In Palmer, the court said:
The mere obtaining of money under false pretenses does not alone constitute a crime. The money must be obtained to the injury of some one. Though money is obtained by misrepresentation, if no injury follows, no crime is accomplished. In this case the defendant was undoubtedly guilty of many flagrant misrepresentations and other dishonest acts; but if all such misrepresentations and dishonorable acts did not actually result in injury to McClelland, she cannot be convicted in this state simply because, upon the face of things, she is bad. [Emphasis added.] [32 P. at 30.]

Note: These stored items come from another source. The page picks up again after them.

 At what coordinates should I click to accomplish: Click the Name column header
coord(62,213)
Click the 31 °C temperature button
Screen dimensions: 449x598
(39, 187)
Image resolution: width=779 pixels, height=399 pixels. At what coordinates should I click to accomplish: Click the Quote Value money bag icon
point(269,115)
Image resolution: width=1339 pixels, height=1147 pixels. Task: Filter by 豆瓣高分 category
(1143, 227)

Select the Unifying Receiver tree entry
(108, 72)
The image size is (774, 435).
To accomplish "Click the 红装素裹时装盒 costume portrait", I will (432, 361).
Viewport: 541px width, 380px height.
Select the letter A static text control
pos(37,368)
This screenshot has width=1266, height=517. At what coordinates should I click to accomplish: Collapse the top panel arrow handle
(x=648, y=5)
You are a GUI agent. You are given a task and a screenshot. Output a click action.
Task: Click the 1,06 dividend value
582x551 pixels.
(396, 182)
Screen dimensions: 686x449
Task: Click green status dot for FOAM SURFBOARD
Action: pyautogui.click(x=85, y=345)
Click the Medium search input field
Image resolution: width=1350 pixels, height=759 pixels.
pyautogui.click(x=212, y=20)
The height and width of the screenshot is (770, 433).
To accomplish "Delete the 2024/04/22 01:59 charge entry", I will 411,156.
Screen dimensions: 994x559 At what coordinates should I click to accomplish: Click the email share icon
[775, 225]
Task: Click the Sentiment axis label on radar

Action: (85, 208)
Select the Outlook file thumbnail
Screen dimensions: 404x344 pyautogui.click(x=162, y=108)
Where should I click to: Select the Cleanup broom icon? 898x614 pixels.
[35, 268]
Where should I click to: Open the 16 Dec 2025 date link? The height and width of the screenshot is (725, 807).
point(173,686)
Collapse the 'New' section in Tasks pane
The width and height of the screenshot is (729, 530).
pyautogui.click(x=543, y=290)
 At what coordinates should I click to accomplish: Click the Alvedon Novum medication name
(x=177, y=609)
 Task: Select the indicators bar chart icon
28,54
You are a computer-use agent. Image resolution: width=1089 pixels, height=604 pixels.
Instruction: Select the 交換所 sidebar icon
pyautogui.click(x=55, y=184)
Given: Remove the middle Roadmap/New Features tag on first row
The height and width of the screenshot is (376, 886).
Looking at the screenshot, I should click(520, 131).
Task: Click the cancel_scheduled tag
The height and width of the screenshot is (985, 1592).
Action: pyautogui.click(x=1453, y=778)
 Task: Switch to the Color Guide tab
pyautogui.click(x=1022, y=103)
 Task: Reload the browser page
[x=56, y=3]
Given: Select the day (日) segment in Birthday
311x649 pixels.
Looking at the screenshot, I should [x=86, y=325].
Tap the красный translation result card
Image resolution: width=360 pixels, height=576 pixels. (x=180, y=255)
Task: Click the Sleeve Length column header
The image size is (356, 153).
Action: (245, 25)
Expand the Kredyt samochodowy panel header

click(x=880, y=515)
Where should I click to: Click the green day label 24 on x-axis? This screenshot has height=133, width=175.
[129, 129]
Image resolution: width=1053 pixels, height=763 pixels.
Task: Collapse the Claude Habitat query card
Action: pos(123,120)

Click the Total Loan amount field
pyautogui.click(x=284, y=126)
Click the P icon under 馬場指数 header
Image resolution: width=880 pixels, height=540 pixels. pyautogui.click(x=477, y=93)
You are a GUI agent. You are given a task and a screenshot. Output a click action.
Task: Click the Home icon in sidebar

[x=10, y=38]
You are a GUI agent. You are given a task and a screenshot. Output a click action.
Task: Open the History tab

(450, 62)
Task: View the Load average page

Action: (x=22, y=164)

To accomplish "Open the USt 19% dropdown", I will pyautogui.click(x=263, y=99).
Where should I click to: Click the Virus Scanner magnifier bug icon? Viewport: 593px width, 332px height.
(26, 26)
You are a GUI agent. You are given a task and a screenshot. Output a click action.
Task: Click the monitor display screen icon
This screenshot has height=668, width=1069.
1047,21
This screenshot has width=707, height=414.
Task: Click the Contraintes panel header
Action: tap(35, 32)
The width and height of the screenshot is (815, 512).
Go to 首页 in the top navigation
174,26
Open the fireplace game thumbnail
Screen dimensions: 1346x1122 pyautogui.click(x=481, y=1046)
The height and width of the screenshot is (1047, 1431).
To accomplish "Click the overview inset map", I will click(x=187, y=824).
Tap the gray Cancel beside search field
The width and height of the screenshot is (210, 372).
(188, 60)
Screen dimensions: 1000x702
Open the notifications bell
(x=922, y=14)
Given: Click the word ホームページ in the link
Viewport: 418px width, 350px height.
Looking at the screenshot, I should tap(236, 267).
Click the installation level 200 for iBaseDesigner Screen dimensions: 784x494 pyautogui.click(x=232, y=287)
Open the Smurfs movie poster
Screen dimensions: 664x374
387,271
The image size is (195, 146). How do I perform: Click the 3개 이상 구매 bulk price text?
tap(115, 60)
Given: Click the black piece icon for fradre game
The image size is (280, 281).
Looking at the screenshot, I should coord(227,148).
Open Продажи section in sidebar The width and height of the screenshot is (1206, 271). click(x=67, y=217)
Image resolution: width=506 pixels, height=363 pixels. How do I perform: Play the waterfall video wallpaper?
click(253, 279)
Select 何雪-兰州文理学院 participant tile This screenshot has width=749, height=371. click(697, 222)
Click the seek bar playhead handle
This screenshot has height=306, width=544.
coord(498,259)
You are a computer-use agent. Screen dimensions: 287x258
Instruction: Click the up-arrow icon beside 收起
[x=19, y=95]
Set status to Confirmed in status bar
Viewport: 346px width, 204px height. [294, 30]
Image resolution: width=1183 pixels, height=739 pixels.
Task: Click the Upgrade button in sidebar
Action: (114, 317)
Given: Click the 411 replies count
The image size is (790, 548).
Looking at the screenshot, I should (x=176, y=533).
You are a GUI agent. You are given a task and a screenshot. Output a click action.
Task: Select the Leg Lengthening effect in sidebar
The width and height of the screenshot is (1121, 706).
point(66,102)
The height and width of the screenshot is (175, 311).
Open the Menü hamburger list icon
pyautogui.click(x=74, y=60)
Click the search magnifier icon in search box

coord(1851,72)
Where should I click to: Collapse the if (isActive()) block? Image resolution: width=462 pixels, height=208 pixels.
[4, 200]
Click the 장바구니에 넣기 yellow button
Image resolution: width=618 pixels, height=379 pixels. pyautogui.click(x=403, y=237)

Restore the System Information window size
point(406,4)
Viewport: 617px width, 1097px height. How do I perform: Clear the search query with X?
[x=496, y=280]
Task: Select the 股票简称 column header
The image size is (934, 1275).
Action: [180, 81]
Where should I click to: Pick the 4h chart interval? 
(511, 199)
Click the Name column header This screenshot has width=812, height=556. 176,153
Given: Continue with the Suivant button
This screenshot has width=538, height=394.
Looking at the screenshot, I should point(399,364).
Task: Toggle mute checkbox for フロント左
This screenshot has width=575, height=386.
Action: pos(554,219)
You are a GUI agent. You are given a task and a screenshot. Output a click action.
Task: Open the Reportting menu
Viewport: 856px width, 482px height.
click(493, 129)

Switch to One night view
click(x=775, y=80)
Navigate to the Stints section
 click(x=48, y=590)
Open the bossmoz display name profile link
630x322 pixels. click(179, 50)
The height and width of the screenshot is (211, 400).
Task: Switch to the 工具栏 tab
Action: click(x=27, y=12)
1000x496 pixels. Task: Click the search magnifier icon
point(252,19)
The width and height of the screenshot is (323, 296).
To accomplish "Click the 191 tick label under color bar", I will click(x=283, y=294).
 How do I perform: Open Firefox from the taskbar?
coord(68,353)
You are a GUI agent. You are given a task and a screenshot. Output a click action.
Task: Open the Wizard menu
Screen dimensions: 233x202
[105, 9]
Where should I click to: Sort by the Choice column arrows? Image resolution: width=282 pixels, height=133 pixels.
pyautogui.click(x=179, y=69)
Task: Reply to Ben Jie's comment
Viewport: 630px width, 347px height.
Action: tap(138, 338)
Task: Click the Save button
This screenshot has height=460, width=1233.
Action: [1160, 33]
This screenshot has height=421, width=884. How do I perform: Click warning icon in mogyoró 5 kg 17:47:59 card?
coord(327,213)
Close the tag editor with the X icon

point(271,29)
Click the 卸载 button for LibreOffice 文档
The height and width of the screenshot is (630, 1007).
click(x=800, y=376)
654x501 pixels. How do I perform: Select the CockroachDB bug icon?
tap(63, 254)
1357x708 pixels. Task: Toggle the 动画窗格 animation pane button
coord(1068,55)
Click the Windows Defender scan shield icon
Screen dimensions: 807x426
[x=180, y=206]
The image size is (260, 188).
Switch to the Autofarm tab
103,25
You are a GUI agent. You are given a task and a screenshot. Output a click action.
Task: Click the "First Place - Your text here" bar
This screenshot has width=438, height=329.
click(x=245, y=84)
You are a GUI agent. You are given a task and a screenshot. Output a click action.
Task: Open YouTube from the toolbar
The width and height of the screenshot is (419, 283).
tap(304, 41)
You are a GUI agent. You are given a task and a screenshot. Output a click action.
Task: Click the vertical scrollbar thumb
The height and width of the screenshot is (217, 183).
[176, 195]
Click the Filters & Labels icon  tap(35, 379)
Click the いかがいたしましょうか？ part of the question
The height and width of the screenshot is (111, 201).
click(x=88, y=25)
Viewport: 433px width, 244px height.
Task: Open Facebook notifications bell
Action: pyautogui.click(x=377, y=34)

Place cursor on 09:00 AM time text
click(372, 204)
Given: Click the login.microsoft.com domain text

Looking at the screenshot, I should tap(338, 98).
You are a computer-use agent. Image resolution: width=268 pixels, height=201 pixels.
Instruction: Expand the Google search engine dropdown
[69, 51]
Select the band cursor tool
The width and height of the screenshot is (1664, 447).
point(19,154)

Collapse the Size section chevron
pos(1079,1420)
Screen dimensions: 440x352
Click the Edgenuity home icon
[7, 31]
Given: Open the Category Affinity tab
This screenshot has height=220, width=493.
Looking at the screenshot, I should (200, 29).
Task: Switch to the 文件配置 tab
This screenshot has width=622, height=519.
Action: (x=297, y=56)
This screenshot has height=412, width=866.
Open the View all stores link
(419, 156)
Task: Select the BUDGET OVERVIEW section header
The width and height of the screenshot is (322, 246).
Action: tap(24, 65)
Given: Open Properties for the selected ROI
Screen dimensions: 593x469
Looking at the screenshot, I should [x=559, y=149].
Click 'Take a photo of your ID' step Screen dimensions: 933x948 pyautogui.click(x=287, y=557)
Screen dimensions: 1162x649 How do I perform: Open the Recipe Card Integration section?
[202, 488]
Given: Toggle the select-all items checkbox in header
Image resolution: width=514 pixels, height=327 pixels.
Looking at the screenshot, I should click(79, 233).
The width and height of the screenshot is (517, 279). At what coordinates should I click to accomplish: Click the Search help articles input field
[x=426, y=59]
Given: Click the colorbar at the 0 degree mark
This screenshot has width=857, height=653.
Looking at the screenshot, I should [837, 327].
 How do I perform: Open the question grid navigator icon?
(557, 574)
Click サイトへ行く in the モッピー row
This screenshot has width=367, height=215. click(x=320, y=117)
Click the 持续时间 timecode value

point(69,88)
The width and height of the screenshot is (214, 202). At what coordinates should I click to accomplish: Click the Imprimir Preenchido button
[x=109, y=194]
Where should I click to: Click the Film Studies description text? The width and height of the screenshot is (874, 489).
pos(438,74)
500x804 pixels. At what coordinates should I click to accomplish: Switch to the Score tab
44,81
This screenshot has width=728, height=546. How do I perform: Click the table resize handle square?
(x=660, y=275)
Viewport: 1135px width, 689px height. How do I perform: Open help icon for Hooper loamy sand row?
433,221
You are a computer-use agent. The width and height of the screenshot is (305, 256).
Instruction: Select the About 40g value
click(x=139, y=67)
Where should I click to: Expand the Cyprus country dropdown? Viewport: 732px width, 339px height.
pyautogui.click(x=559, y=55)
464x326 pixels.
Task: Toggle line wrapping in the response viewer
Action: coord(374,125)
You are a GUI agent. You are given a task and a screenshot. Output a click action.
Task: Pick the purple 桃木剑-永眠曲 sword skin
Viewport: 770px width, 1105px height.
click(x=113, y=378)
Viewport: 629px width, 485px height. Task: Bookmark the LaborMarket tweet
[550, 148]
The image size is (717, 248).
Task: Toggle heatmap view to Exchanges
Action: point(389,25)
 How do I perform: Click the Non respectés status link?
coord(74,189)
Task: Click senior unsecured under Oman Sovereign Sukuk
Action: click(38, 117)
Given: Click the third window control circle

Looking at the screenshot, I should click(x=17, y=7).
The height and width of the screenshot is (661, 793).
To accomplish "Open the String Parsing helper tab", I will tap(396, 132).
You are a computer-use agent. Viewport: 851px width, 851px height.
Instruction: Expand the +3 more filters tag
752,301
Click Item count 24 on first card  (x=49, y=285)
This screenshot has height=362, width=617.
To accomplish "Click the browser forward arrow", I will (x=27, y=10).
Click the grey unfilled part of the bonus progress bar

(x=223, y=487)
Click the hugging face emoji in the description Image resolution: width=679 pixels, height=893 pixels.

The only way in which a defendant can obtain over $2,500 from a victim by misrepresentation is to cause the victim to suffer a loss, detriment or injury in excess of $2,500.
The State attempted to establish this loss by evaluating the land and “The Common Area” as one purchase and the monetary loss to the land by reason of the loss of “The Common Area,” but the expert testimony was stricken from the record. In other words, the State failed to prove that Linda cheated Crosby and obtained more than $2,500 thereby.
Judge Lopez relies upon State v. Forshee, 588 P.2d 181 (Utah 1978). The Utah statute reads in pertinent part:
“(1) A person commits theft if he obtains or exercises control over property of another by deception and with a purpose to deprive him thereof.”
This statute is akin to larceny. It naturally follows that “ * * * the degree of the crime must be measured by the value of the property obtained by the defendant as a result of the deception, rather than the value of any property received by the victim.” [588 P.2d at 184.] “Accordingly,” the Lopez opinion says “because defendant and her partners received $20,000 from Francis and Davis and $22,500 from the Crosbys, we hold that there was sufficient evidence to establish fraud over $2,500.” These monies were not received as a result of the deception. They were down payments made on the purchase price. It does not establish fraud over $2,500.
Forshee relied upon People v. Ross, 25 Cal.App.3d 190, 100 Cal.Rptr. 703 (1972) in which the defendant was prosecuted for grand theft under Section 484 of the Penal Code. See also, State v. Aurgemma, 116 R.I. 1425,358 A.2d 46 (1976) where the false pretense statute is designated as “Larceny”; State v. Mills, 96 Ariz. 377, 396 P.2d 5 (1964) where the statute is designated as “Theft”; Stewart v. State, 256 Ark. 619, 509 S.W.2d 298 (1974) where the statute is designated as “Larceny.”
Under larceny, the pecuniary loss of a victim is immaterial.
This case should be reversed and Linda discharged.